> Assignment: The required output is the exact run of lines from the one that contains "This screenshot has height=759, width=1568." to the end of the data, with every picture left out.

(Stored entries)
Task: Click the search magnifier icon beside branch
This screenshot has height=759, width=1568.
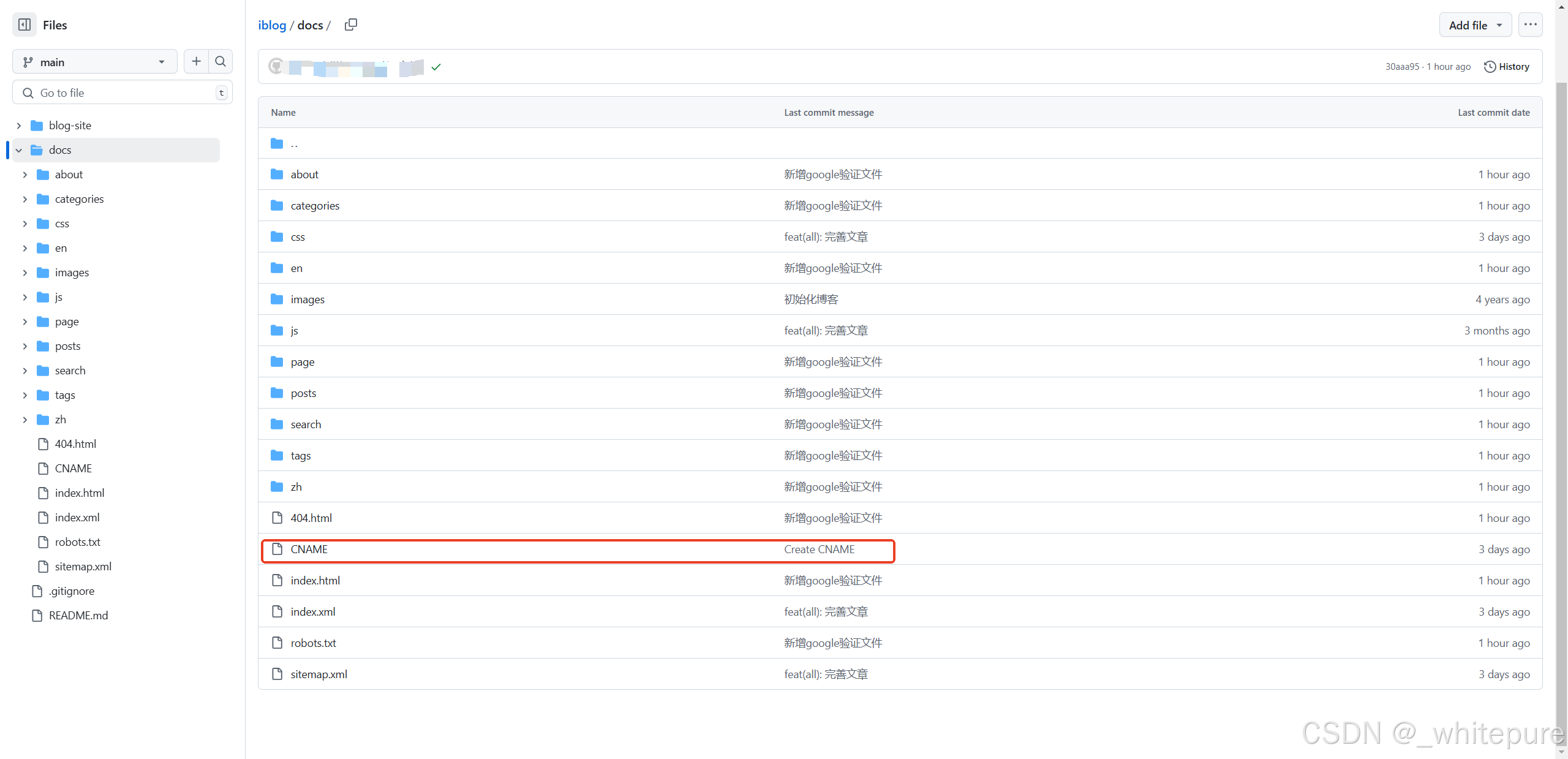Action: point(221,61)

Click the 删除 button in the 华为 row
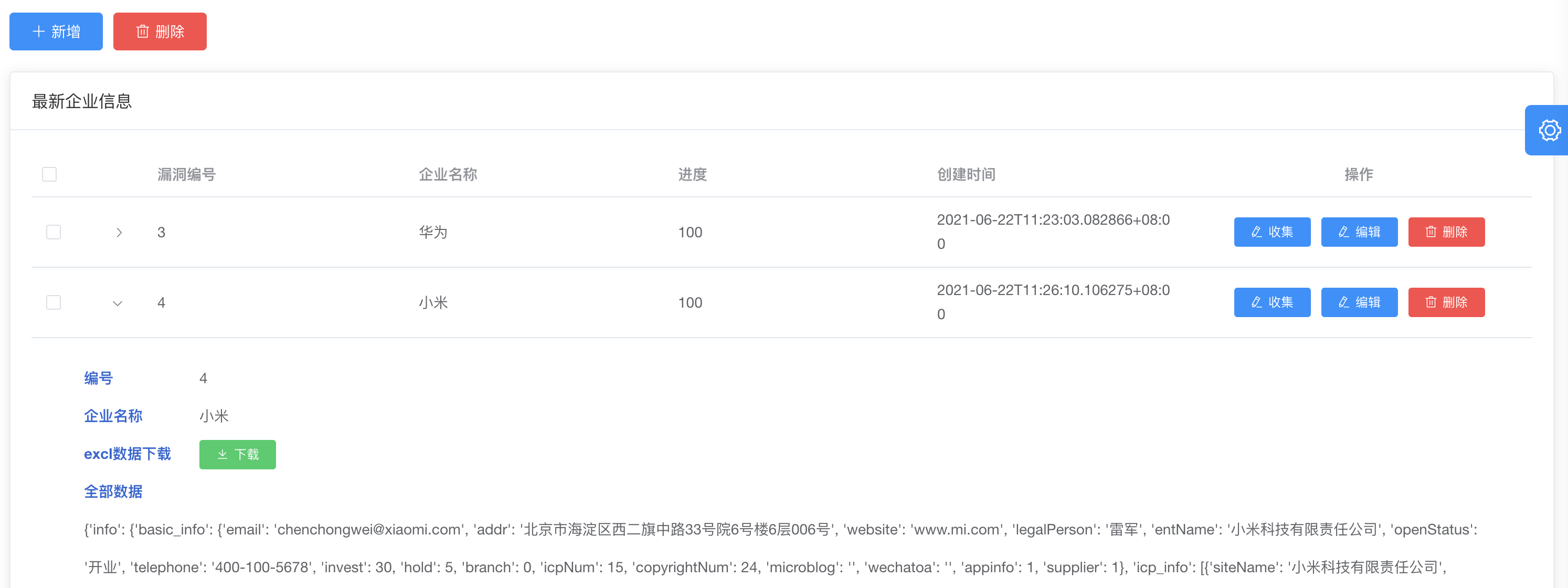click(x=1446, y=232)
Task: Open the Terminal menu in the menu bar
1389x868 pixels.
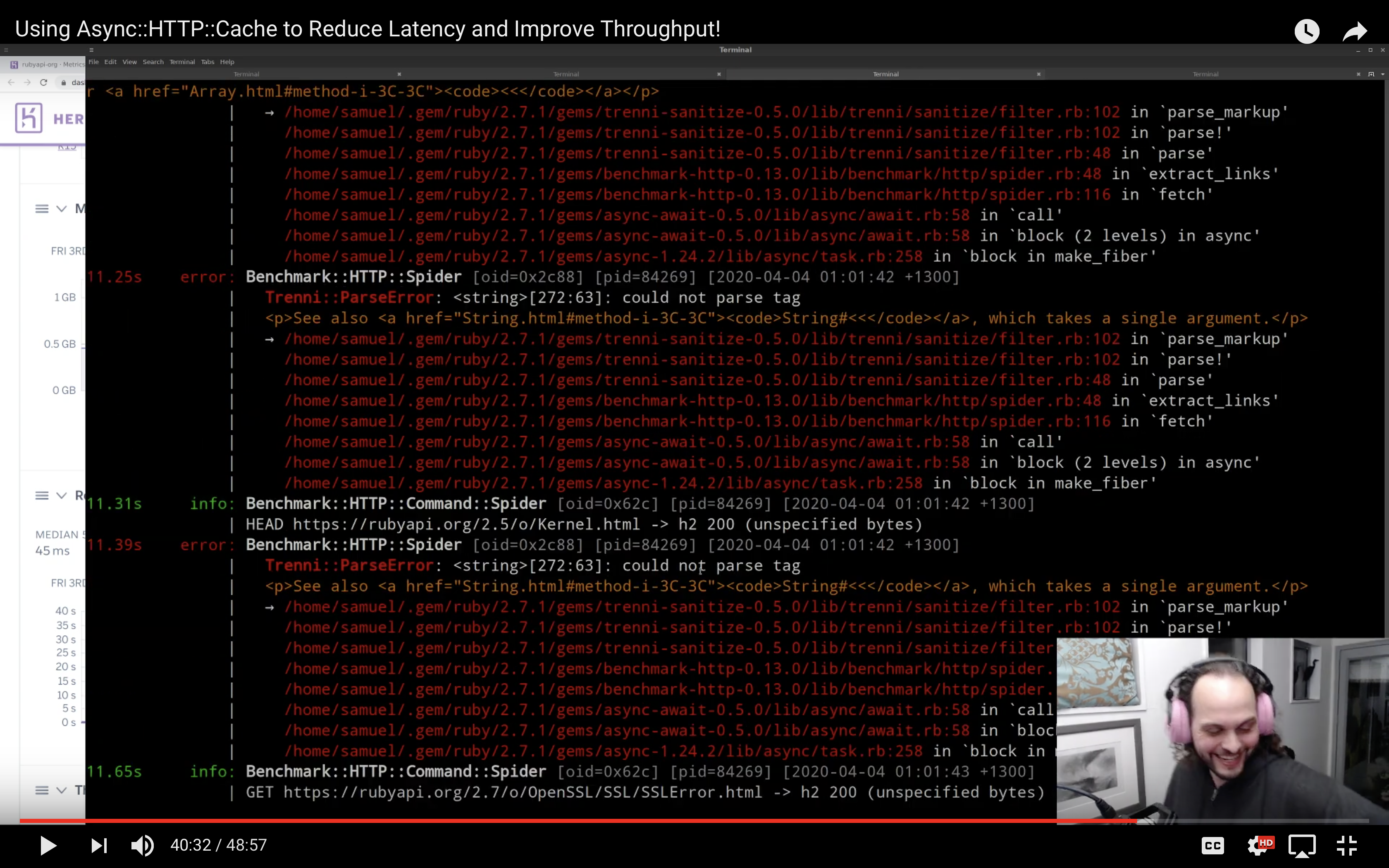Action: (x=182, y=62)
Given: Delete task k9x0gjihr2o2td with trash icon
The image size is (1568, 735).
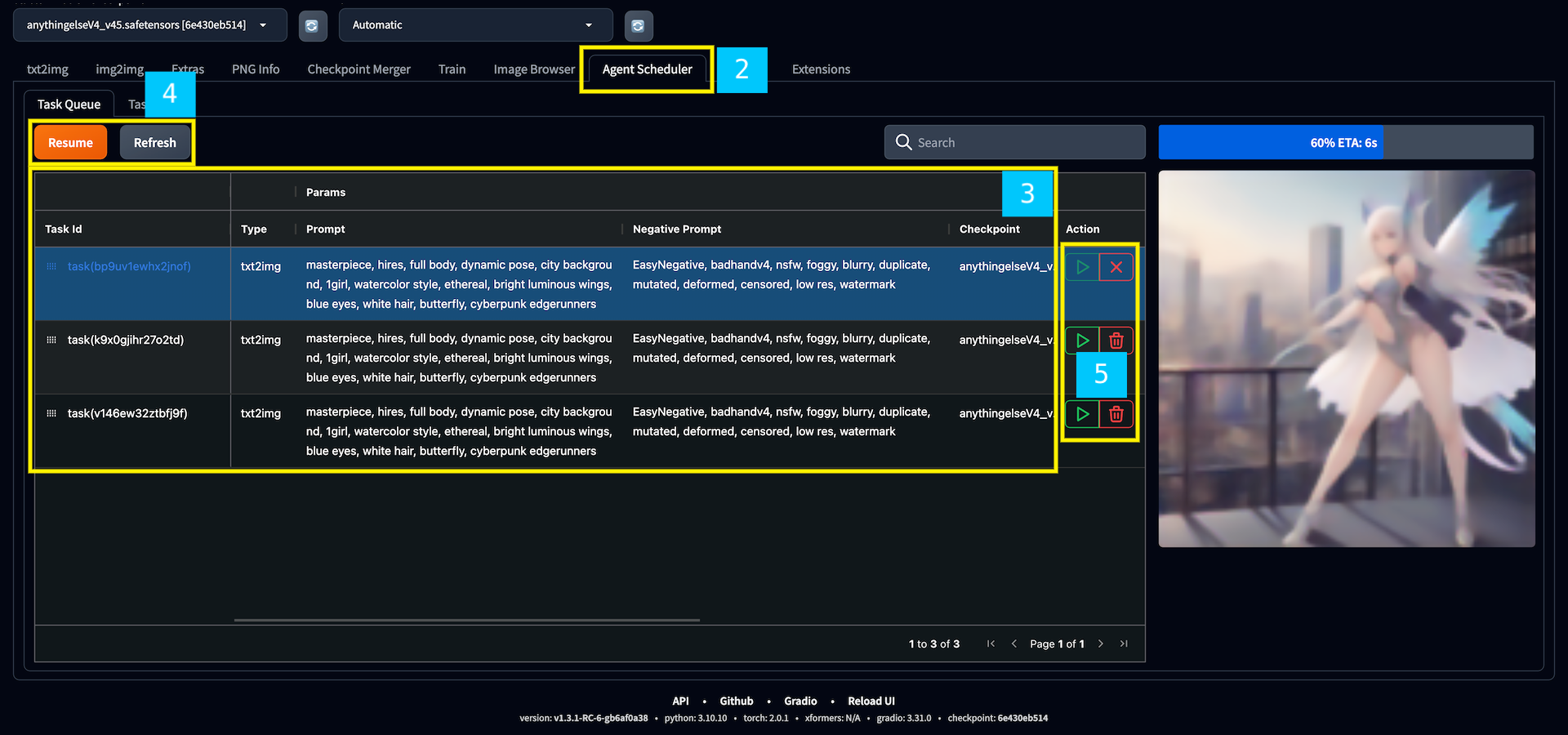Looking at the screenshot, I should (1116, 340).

> Your response:
This screenshot has height=759, width=1568.
Action: point(221,61)

Click the 删除 button in the 华为 row
click(x=1446, y=232)
Task: Open the Terminal menu in the menu bar
1389x868 pixels.
Action: (x=182, y=62)
Given: Delete task k9x0gjihr2o2td with trash icon
The image size is (1568, 735).
Looking at the screenshot, I should (1116, 340).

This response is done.